Tendo em conta a recusa, da maioria dos pais homeschoolers,
em aceitar que o ensino em casa possa ter desvantagens e criar problemas
sérios, se mal encaminhado, não creio que esta ou outra qualquer opção de
ensino se possa tornar na resolução mágica dos problemas desta sociedade. O
problema é mais profundo do que uma mera opção de aprendizagem ou de estilo de
vida. Na verdade, considero que se há
dedo a apontar é ao próprio Estado visto encarregar-se dos filhos dos cidadãos
desde que nascem (creches) até à sua morte (lares). Acho extraordinário que
poucas pessoas se atrevam a questionar o porquê desta institucionalização
precoce do ser humano. Nem compreendo por que motivo as pessoas se espantam com
a falta de empatia das gerações mais novas. Produzimos filhos que são criados
em série, em ambientes artificiais, com cuidadores especializados, e ficamos
surpreendidos com a alienação cada vez mais presente na sociedade
contemporânea.
Esta alienação está presente, por exemplo, na forma como a
sociedade encara o bullying. Ainda há a crença estranha de que as dificuldade
moldam o carácter. Esta ideia não é completamente errada. A criança ao aprender
a andar não se deixa vencer pelo obstáculo da queda. No entanto, não é por isso
que os pais causam a queda propositada da criança para que aprenda a andar.
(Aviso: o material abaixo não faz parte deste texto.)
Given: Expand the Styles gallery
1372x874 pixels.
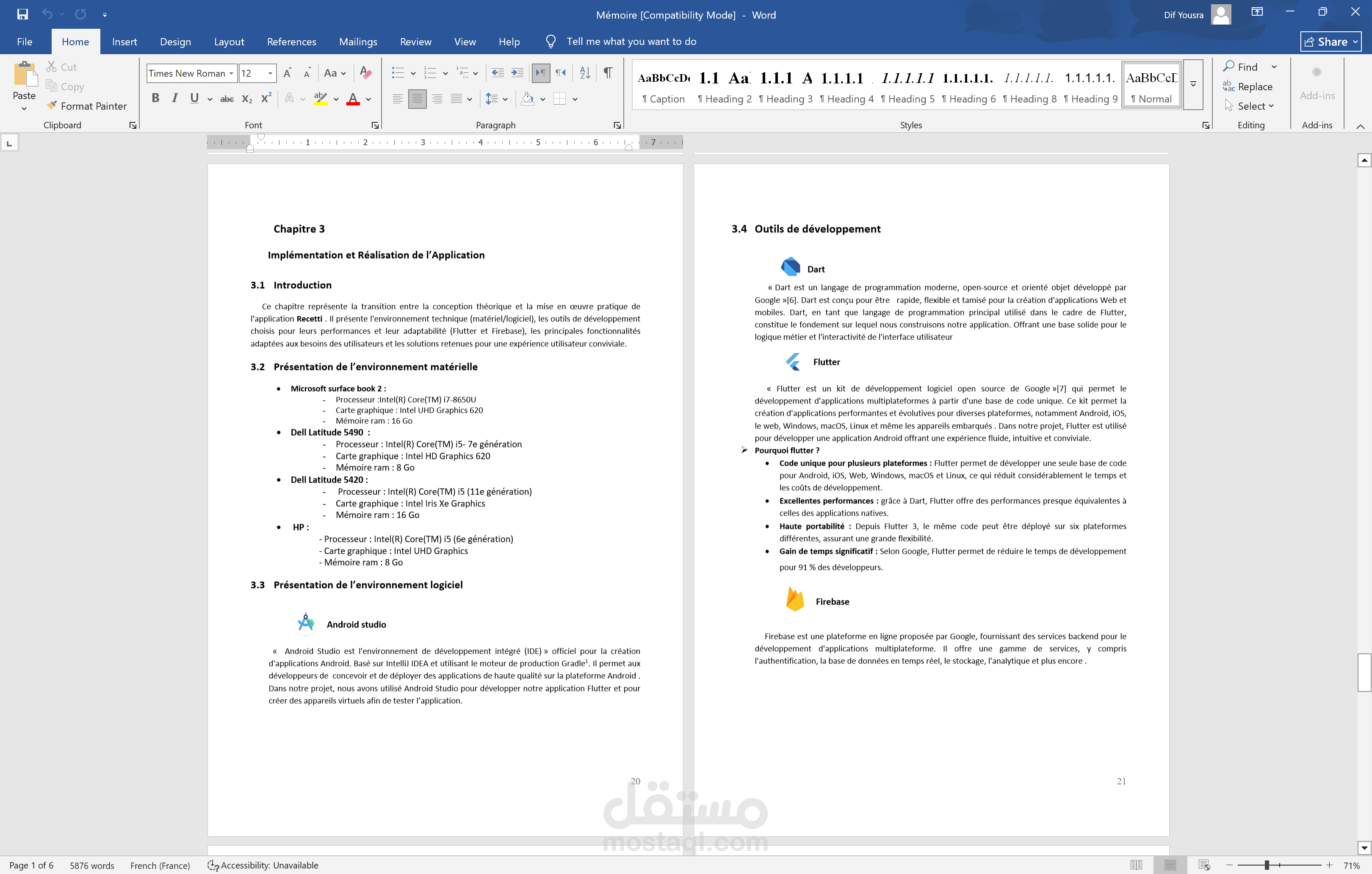Looking at the screenshot, I should click(x=1192, y=84).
Da
mesma forma, embora o mundo real esteja cheio de dificuldades e desafios não é
por isso que devem ser permitidas acções de teor criminoso que colocam em risco
a vida e saúde física/mental das vítimas. É assim que encaro o bullying nas
escolas. Não se trata de criar flores de estufa ou seres humanos
incapazes de lidar com a menor das dificuldades. Trata-se de garantir que nas
escolas todos os alunos se sentem em segurança. É um direito consagrado na
Constituição portuguesa. Como podem as escolas esperar criar cidadãos
exemplares quando não conseguem garantir a supressão de actos criminosos nos
seus recintos? E por actos criminosos considero: violência física, emocional e
sexual. É deplorável que num recinto escolar, como já foi noticiado, seja
permitido alunos atacarem um colega despindo-o e atando-o a um poste. É
inadmissível que um aluno seja sovado na zona genital por
colegas, que seja violado nos balneários ou que seja humilhado publicamente
e/ou nas redes sociais. E tudo isto num clima de impunidade. Devido ao aumento
de indisciplina as escolas tornaram-se em arena. Para a escola pública
funcionar é necessário que a sociedade exerça pressão para que o bullying tenha
tolerância zero. Neste momento já vamos tarde demais. Infelizmente, a segunda
causa de suicídio entre adolescentes, em 2010, foi o bullying. Em Espanha já
começaram a surgir os primeiros casos de suicídio infantil. É terrível para um
ser humano ainda em desenvolvimento ter de lidar com ataques sem ser capaz de
se defender. Impossibilitados de pedir ajuda aos pais e professores, graças à
mentalidade de “não sejas chibo”, “não sejas bebé”, “faz-te homem” e
“desenrasca-te” há cada vez mais alunos a passarem por situações terríveis que
despoletam problemas mentais e emocionais a curto, médio e longo prazo. Deixo
como referência alguns estudos que focam de que forma o stress crónico afecta
crianças e adolescentes a longo prazo:
A escola pública tem de mudar para que possa ser salva. É
impossível existir ensino de qualidade quando se debate, todos os dias, com
actos violentos de alunos contra alunos, funcionários e professores.
Infelizmente, tais actos poderão ser apenas a resposta à institucionalização
forçada e precoce que o estilo de vida contemporâneo impõe à maioria dos seres
humanos. Ao fim ao cabo, vivemos todos na grande quinta de Orwell.